§ **What is required**
In the towing forum thread below, what trailer model did the first poster put a down payment on?

§ **Text provided**
+ + + + +
# Towing



## daniellepark (Aug 29, 2007)

hello (new camper)

we just put a down payment on a 26rs. we have been camping for a long time but are new to the luxury of an actual camper. we are now looking for a truck that will tow. the problem is i don't want a HUGE truck because it will be for everyday use by me. do we need something as big as an exercusion or tahoe? we have been checking out trial blazers. any suggestions?? 
thank you very much








danielle


----------



## RizFam (Feb 25, 2006)

*CONGRATULATIONS &*







*TO OUTBACKERS*


----------



## campmg (Dec 24, 2005)

First off, welcome to OUtbackers. You've come to the right place.

I think the 26rs is too big a camper for a Trailblazer. For one, the wheelbase is too short and without looking at the weight numbers, a Trailblazer probably doesn't have enough capacity for that size trailer. I would get a Suburban / Yukon XL with the 130" wheelbase. You may get it done with a regular size Tahoe or Yukon but I did it with the 25rss and never felt totally secure.

Probably not what you want to hear but better off being safe. Good luck in your search.


----------



## bill_pfaff (Mar 11, 2005)

campmg said:


> First off, welcome to OUtbackers. You've come to the right place.
> 
> I think the 26rs is too big a camper for a Trailblazer. For one, the wheelbase is too short and without looking at the weight numbers, a Trailblazer probably doesn't have enough capacity for that size trailer. I would get a Suburban / Yukon XL with the 130" wheelbase. You may get it done with a regular size Tahoe or Yukon but I did it with the 25rss and never felt totally secure.
> 
> Probably not what you want to hear but better off being safe. Good luck in your search.


Ditto


----------



## Nathan (Jan 2, 2007)

1st: WELCOME to Outbackers!!!









2nd: Think bigger than midsize SUV. Find something on a 1/2 ton frame (minimum... you can always go bigger!







). Longer wheelbases are definetly better. An Expedition might be ok, but the EL version would be better. Supercrew trucks are sometimes a lot cheaper than the 1/2 ton SUV's so if you don't require as much covered space or seating, consider one of those. Good luck with your decision.


----------



## camping479 (Aug 27, 2003)

Welcome!!

I agree, a trailblazer just isn't going to cut it as a tow vehicle, just not big enough.
+ + + + +
§ **Information provided**

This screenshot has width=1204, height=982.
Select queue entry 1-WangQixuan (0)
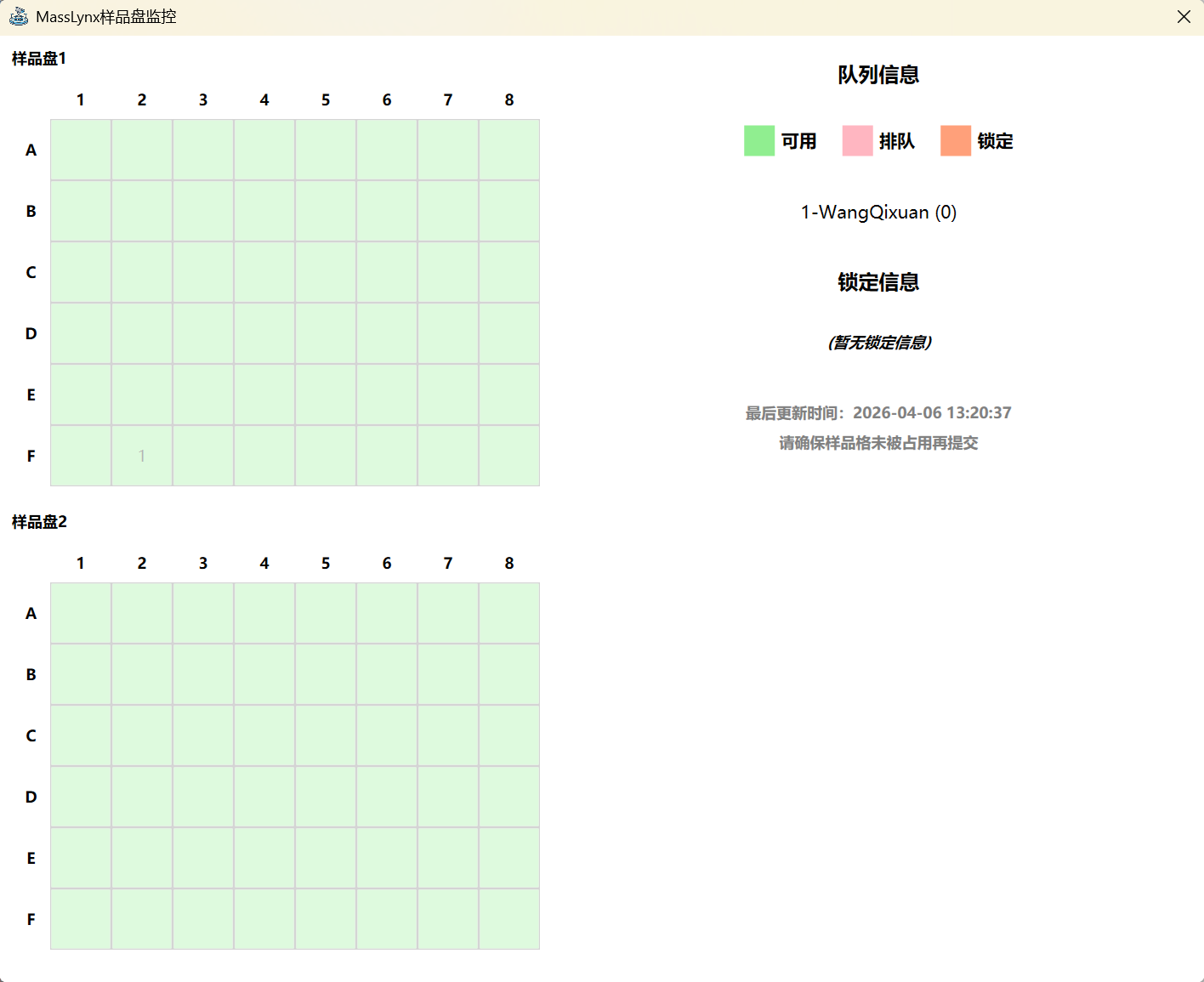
+ + + + +
§ **Solution below**
A 26rs.